We benchmarked the end-to-end SAM -> MatAnyone -> output video pipeline with the local validation script:

powershell
uv run --python .\.venv\Scripts\python.exe matanyone2-runtime cli --input media\bookcat.mp4 --device cpu --performance_profile fast --cpu_threads 8 --sam_model_type vit_h --frame_limit 241 --video_target_fps 0 --output_fps 12 --positive_point 280,180 --negative_point 30,30 --negative_point 530,30 --output_dir results

Test asset:

  • Input: media/bookcat.mp4
  • Resolution: 560x560
  • Frames: 241
  • Prompt points: 280,180 (positive), 30,30 and 530,30 (negative)

Generated comparison artifacts live under:

  • results/bookcat-profile-exp/
  • results/bookcat-profile-exp-gpu/
  • results/bookcat-profile-exp-compare.json
  • media/bookcat-comparison-frame-120.png
  • media/bookcat-quality-preview.webp
  • media/bookcat-balanced-preview.webp
  • media/bookcat-fast-preview.webp

Current ad-hoc runs created through the shared CLI go into a timestamped folder such as results/bookcat_1773163828_6577592/, which also includes debug artifacts and metadata.json.
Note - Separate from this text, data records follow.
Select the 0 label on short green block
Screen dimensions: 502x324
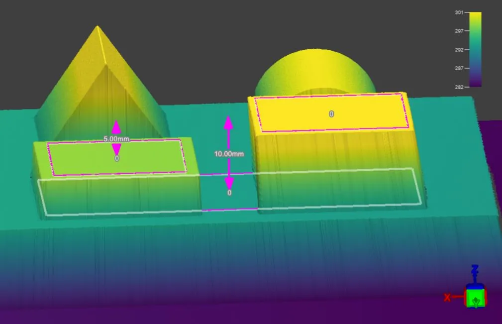(117, 158)
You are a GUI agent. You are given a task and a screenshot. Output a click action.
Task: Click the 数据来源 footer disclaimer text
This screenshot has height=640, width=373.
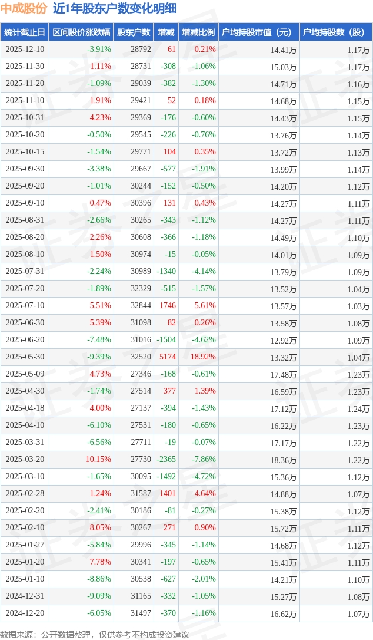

The historical benchmark folders above are still useful when you want stable paths for reporting or scripted comparisons.

Representative visual comparison:

  • results/bookcat-profile-exp/comparison_frame_120.png

Representative comparison frame

Compact animated previews:

qualitybalancedfast
Quality profile previewBalanced profile previewFast profile preview

Speed results

The timings below include mask generation, matting, and output writing.

ProfileCPU timeGPU timeGPU speedup vs CPU
quality227.76s72.84s3.13x
balanced225.62s78.72s2.87x
fast211.33s71.43s2.96x

Quality deltas

quality was used as the reference output.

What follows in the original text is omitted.